ALLOWANCE FOR DOUBTFUL ACCOUNTS
The Company maintains allowances for doubtful accounts for estimated losses resulting from the inability of its customers to make required payments. If the financial condition of its customers were to deteriorate, such that their ability to make payments was impaired, additional allowances could be required.

ACCOUNTING FOR INCOME TAXES
The Company is required to estimate its income taxes in each of the jurisdictions in which it operates as part of its consolidated financial statements. This involves estimating the actual current tax in addition to assessing temporary differences resulting from differing treatments for tax and financial accounting purposes. These differences together with net operating loss carryforwards and tax credits may be recorded as deferred tax assets or liabilities on the balance sheet. A judgment must then be made of the likelihood that any deferred tax assets will be recovered from future taxable income. To the extent that the Company determines that it is more likely than not that deferred tax assets will not be utilized, a valuation allowance

is established. Taxable income in future periods significantly different from that projected may cause adjustments to the valuation allowance that could materially increase or decrease future income tax expense. As of December 31, 2006 and 2005 an allowance equal to 100% of the deferred tax asset was recorded.

Share-Based Compensation
On January 1, 2006, The Company adopted SFAS No. 123R, "Share-Based Payment," which requires all companies to measure and recognize compensation expense at fair value for all stock-based payments to employees and directors. SFAS No. 123R is being applied on the modified prospective basis. Prior to the adoption of SFAS No. 123R, the Company accounted for its stock-based compensation plans for employees and directors under the recognition and measurement principles of Accounting Principles Board (APB) Opinion No. 25, "Accounting for Stock Issued to Employees", and related interpretations, and accordingly, the Company recognized no compensation expense related to the stock-based plans for grants to employees or directors. Grants to consultants under the plans were recorded under SFAS No. 123.
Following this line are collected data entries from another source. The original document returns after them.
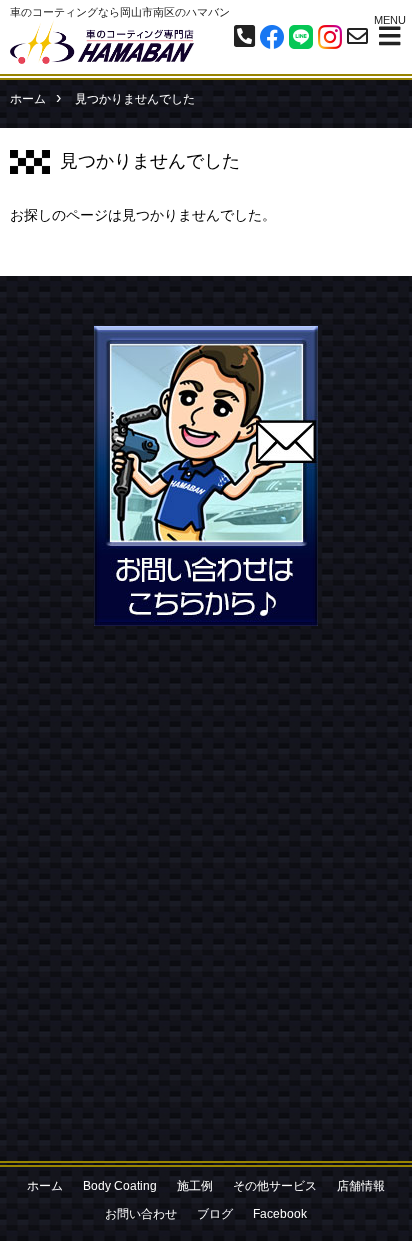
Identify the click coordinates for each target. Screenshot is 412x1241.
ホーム (28, 99)
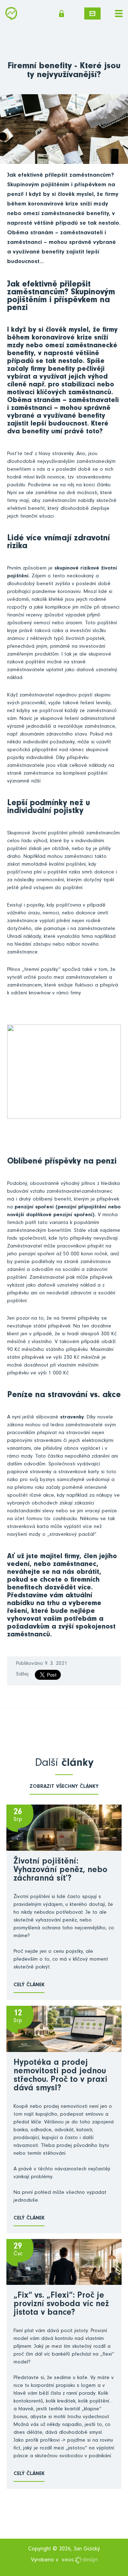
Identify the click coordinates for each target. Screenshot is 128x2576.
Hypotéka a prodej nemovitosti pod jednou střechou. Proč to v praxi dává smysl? (60, 2076)
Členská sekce (63, 13)
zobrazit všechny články (64, 1787)
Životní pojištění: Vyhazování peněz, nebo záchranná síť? (60, 1870)
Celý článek (29, 1985)
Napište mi (92, 13)
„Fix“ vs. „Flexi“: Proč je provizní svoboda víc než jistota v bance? (61, 2305)
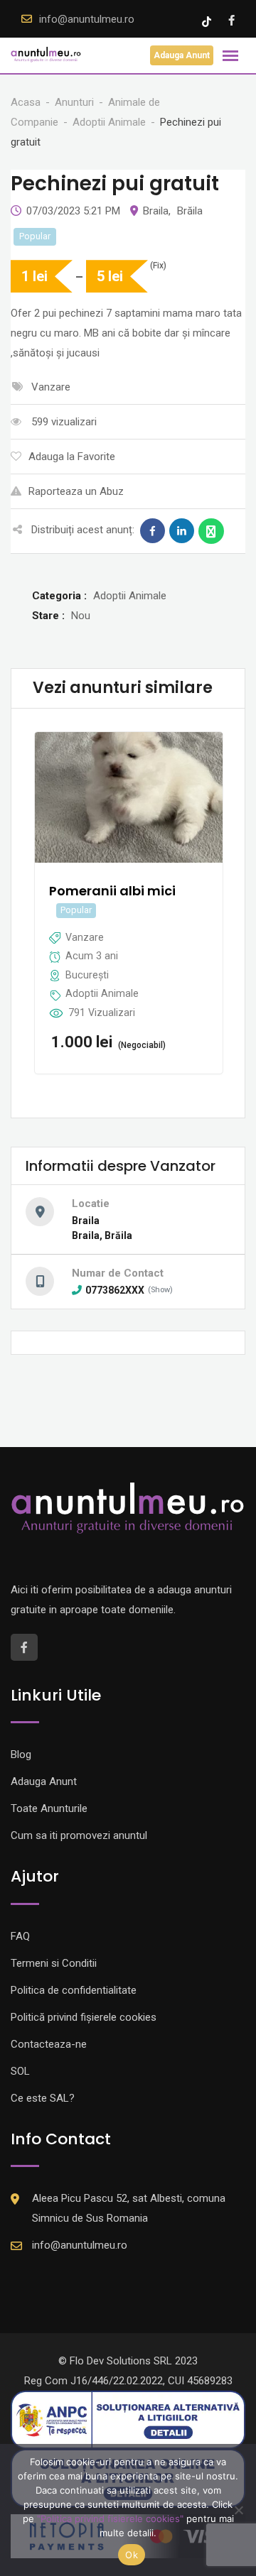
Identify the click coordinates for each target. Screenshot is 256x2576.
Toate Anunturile (49, 1808)
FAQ (20, 1936)
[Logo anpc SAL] (128, 2419)
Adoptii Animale (102, 993)
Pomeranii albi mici (112, 891)
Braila (156, 210)
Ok (131, 2554)
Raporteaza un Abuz (76, 491)
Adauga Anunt (182, 55)
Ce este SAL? (43, 2098)
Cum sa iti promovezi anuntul (79, 1835)
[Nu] (238, 2510)
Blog (21, 1754)
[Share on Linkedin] (181, 531)
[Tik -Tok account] (208, 20)
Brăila (190, 210)
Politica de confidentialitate (74, 1990)
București (87, 975)
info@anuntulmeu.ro (86, 19)
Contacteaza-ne (49, 2044)
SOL (20, 2071)
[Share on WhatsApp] (211, 531)
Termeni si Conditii (54, 1963)
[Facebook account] (231, 20)
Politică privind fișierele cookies (83, 2017)
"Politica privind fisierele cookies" (110, 2518)
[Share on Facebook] (152, 531)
Under the modified prospective approach, SFAS No. 123R applies to new grants of options and awards of stock as well as to grants of options that were outstanding on January 1, 2006 and that may subsequently be repurchased, cancelled or materially modified. Under the modified prospective approach, compensation cost recognized for the year ended December 31, 2006 includes compensation cost for all share-based payments granted prior to, but not yet vested on, January 1, 2006, based on fair value as of the prior grant-date and estimated in accordance with the provisions of SFAS No. 123R. Prior periods were not required to be restated to reflect the impact of adopting the new standard.